Imagine you are at a magic show. The magician starts the show. You watch as he sets up his first trick, wondering what he is going to do. You are engaged, mesmerized. What is he going to do next? What will be the big twist? Good writing should elicit the same responses in readers. Considering this, could writers be considered magicians? We think so, and here’s why.
You only see what they want you to see. When you are watching a magic show, there are many things you don’t see. You don’t see the mirrors or the trap door below the stage. You only see what the magician wants you to see. The same thing happens when you are reading a book. The author only reveals certain details and hides others until they want them to be seen. You are at the magician’s, and the author’s, mercy.
You will have your own ideas as to what is happening. You’re in the audience, trying to figure out how the performer is doing that trick. What are you missing? How could that possibly be happening? Similar thoughts enter your mind while reading as well. For instance, when you are reading a murder mystery, you will spend the entire book trying to guess who the killer is.

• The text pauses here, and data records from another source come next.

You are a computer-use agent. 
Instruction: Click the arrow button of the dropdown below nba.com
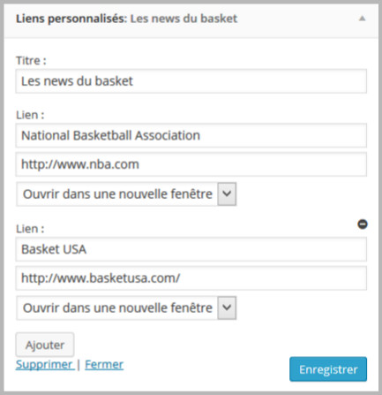point(227,194)
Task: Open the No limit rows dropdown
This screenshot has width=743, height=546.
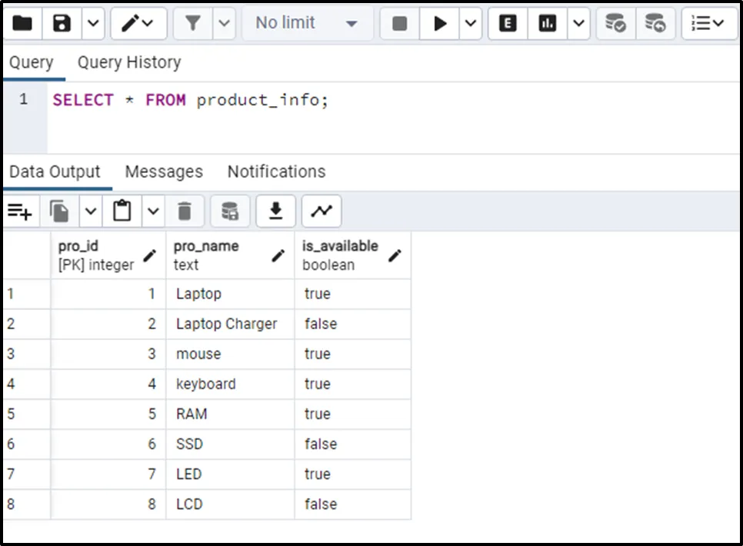Action: 306,24
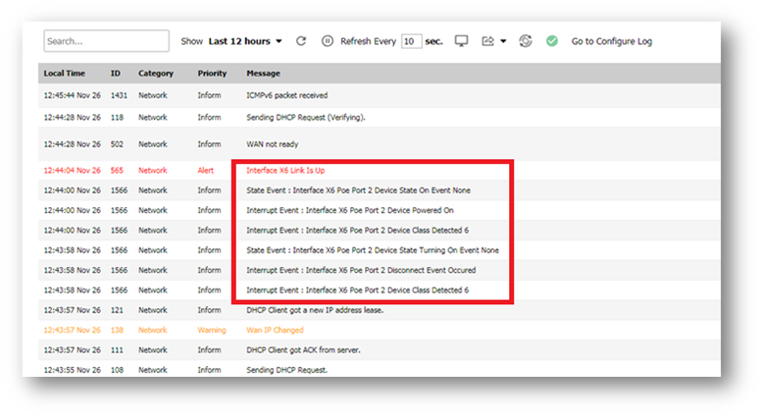This screenshot has width=763, height=418.
Task: Expand the export dropdown arrow
Action: pyautogui.click(x=503, y=41)
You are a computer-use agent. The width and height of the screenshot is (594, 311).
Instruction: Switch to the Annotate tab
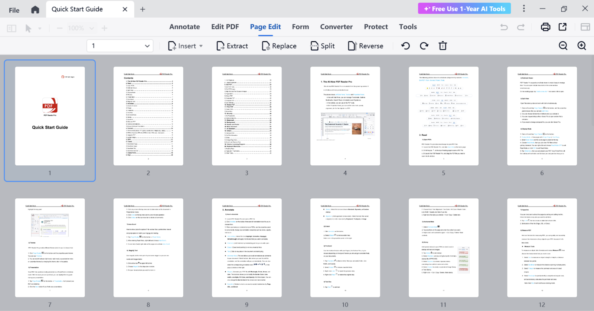[185, 27]
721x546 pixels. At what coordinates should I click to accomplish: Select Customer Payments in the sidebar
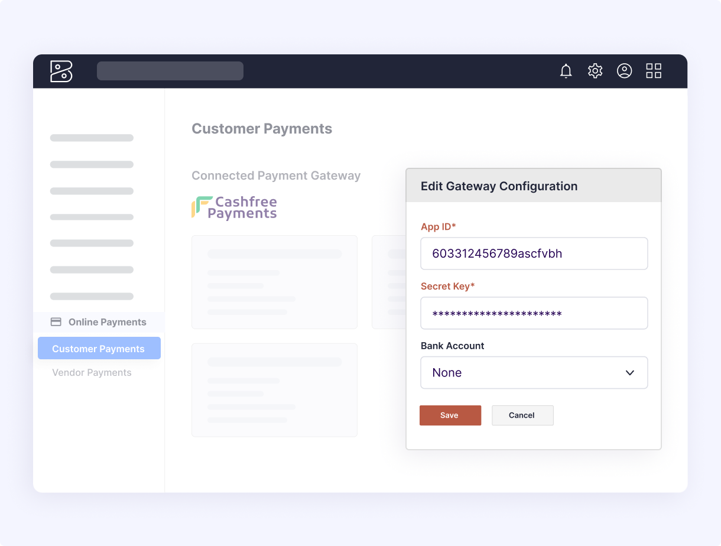pyautogui.click(x=99, y=349)
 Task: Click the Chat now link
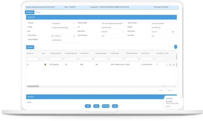pos(168,106)
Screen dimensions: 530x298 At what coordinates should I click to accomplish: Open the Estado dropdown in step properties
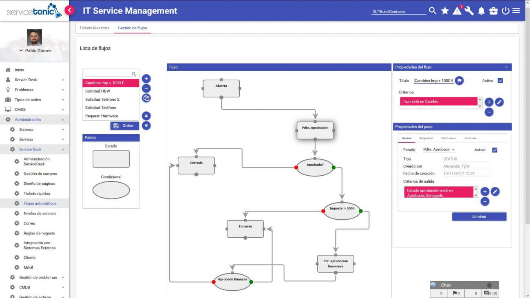439,150
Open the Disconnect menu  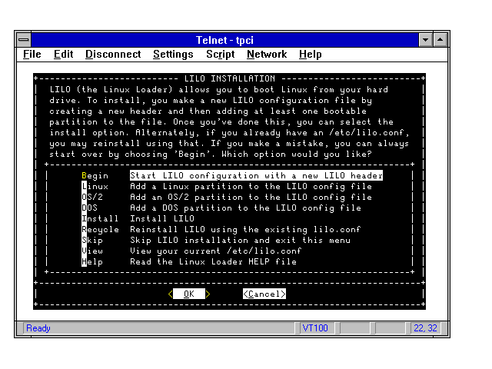point(113,55)
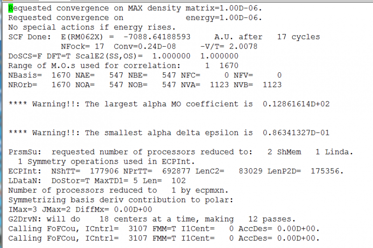Click 'Symmetrizing basis deriv contribution to polar' line
The height and width of the screenshot is (248, 373).
click(x=119, y=200)
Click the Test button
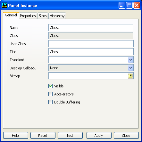142x142 pixels. (70, 136)
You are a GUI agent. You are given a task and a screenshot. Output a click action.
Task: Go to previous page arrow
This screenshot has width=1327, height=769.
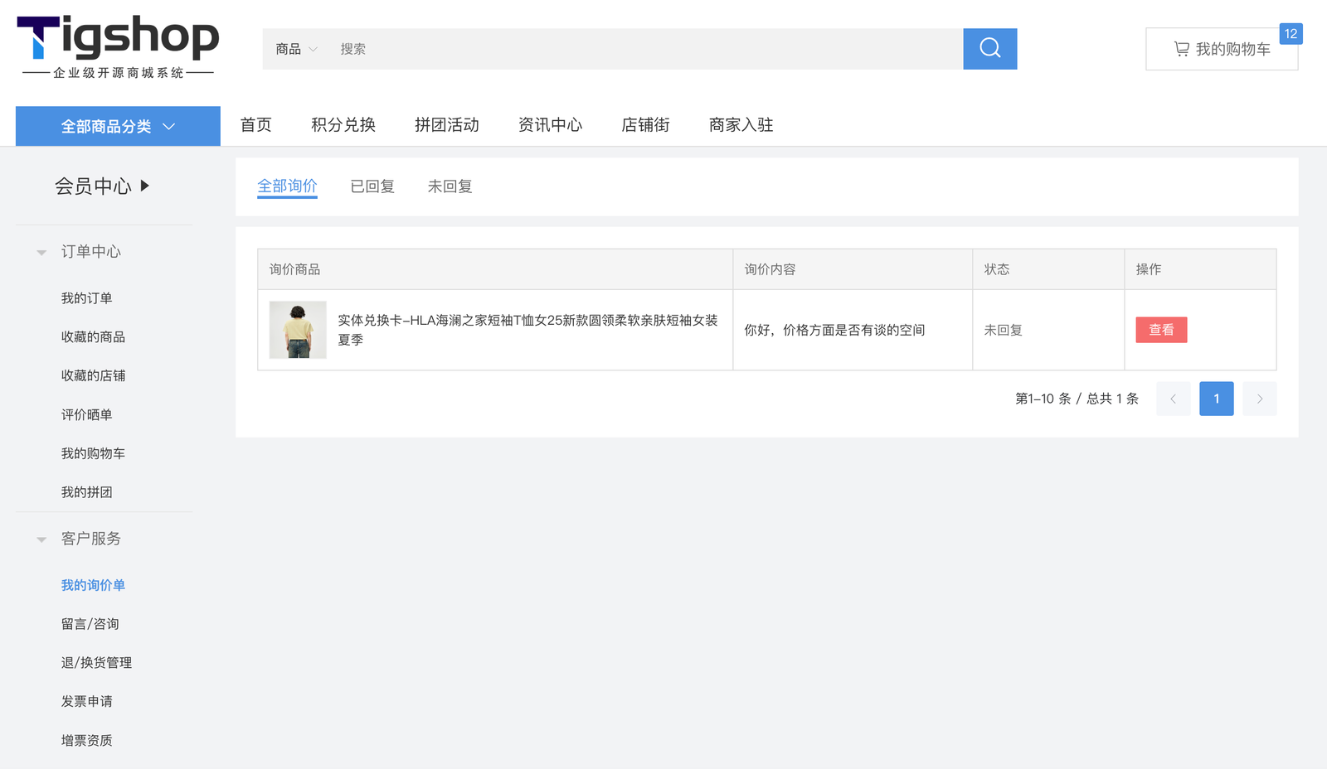[x=1173, y=399]
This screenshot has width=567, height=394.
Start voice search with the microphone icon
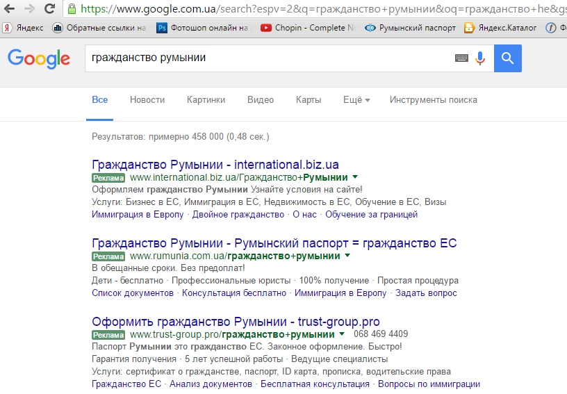[x=479, y=58]
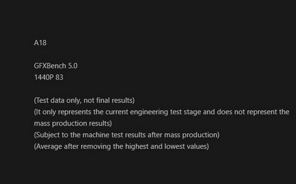Click the 'Test data only' disclaimer line

(84, 100)
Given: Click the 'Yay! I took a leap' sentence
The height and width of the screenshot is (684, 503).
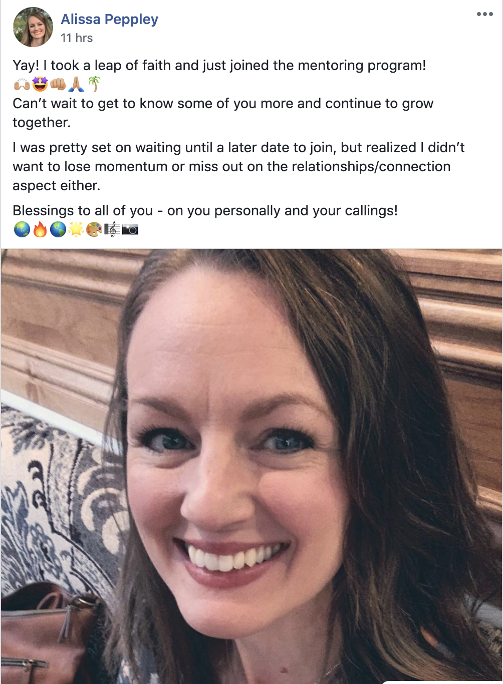Looking at the screenshot, I should point(219,66).
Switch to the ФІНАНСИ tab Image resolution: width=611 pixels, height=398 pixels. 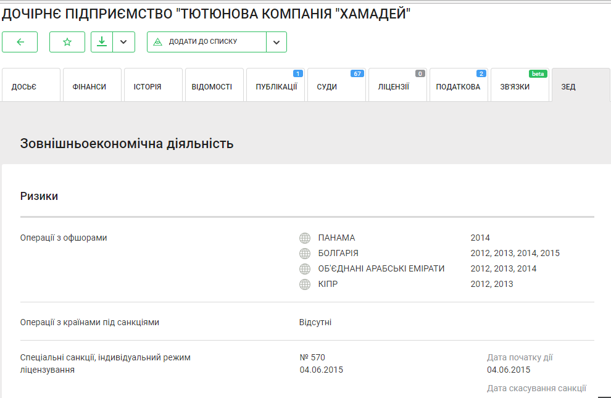[89, 87]
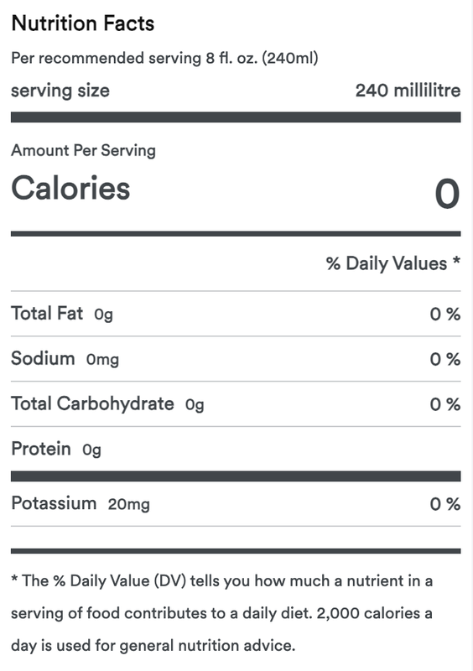Image resolution: width=473 pixels, height=671 pixels.
Task: Click the Sodium 0 % daily value
Action: pos(445,359)
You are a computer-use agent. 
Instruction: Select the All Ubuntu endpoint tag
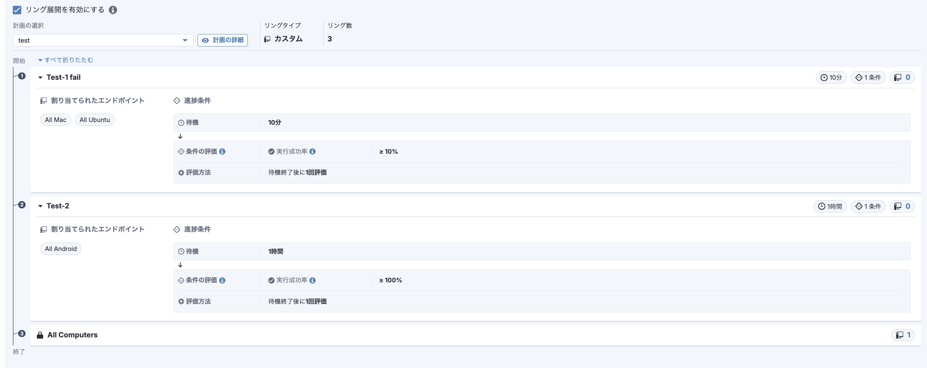click(x=94, y=120)
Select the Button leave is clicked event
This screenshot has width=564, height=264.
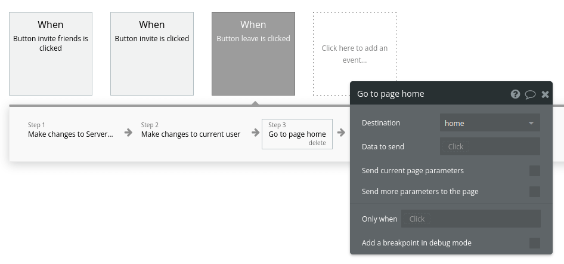253,54
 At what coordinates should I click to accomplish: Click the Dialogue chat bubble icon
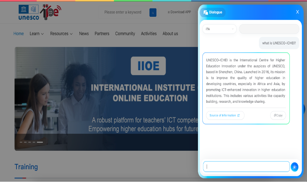point(205,12)
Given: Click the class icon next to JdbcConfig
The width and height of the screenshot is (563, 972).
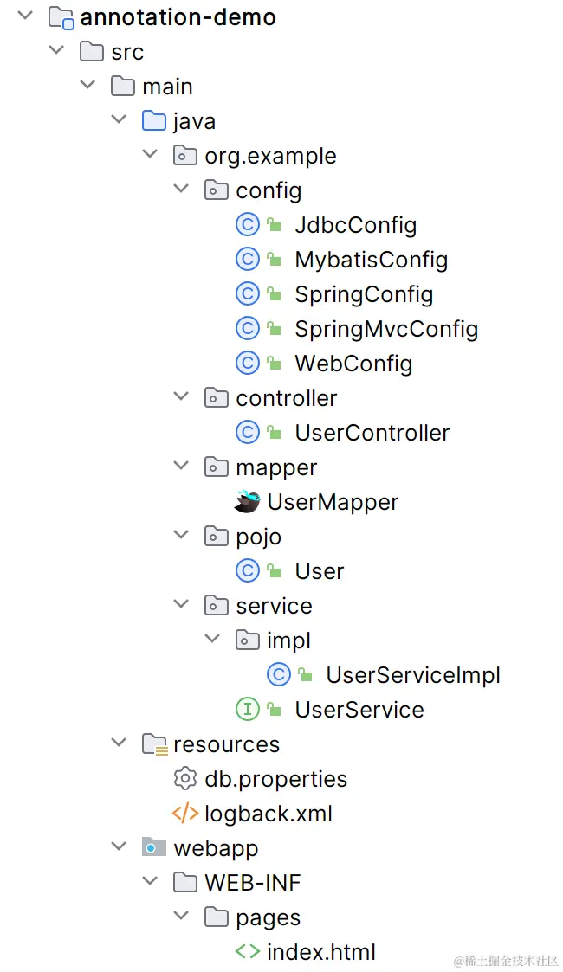Looking at the screenshot, I should (x=248, y=224).
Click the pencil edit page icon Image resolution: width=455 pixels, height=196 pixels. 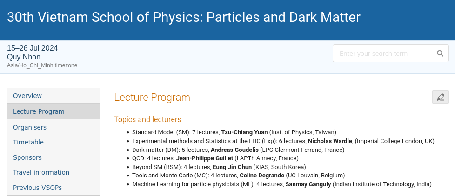(440, 97)
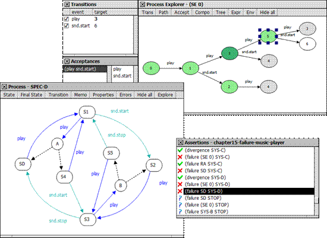Image resolution: width=327 pixels, height=238 pixels.
Task: Select the dark green node 3 in Process Explorer
Action: click(x=229, y=53)
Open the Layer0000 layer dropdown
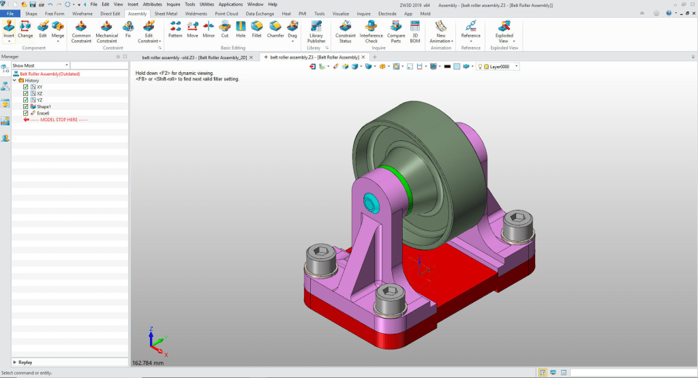 coord(516,67)
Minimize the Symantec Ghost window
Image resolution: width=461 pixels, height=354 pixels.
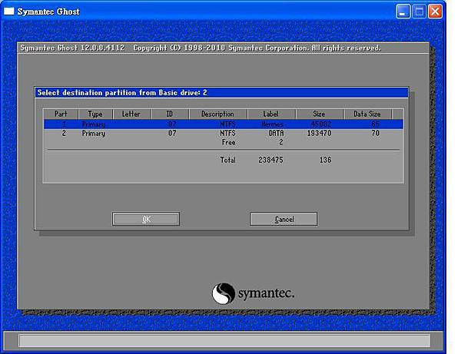[x=403, y=12]
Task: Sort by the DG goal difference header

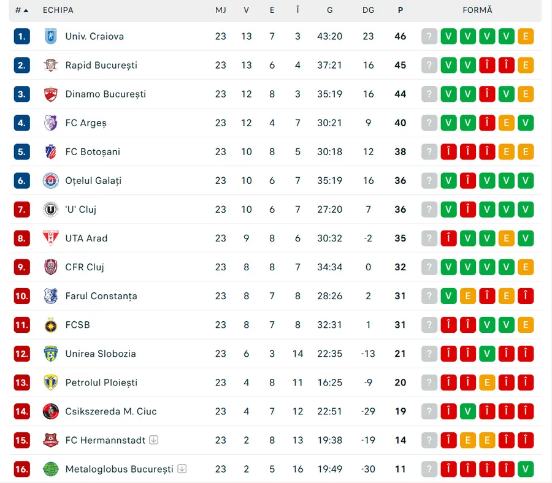Action: coord(368,10)
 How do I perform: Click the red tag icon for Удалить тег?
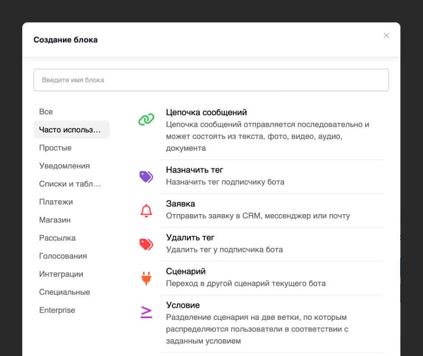pyautogui.click(x=146, y=244)
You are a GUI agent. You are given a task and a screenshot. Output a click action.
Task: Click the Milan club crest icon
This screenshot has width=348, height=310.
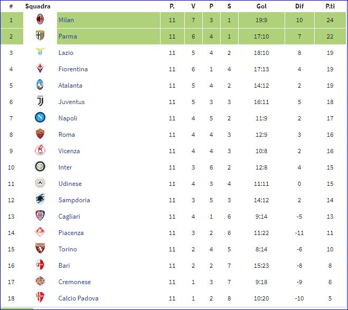tap(40, 20)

It’s a show that can be watched over and over. You can watch a magic show again and again trying to figure out what happened. Each time you may see a different piece of the puzzle. The magic of reading a book is that you can read it many times and you will always see things you hadn’t seen before. There will be new details that you hadn’t caught previously.
So, like any talented magician, you have a show to put on with your writing. Work your magic and your audience will be amazed.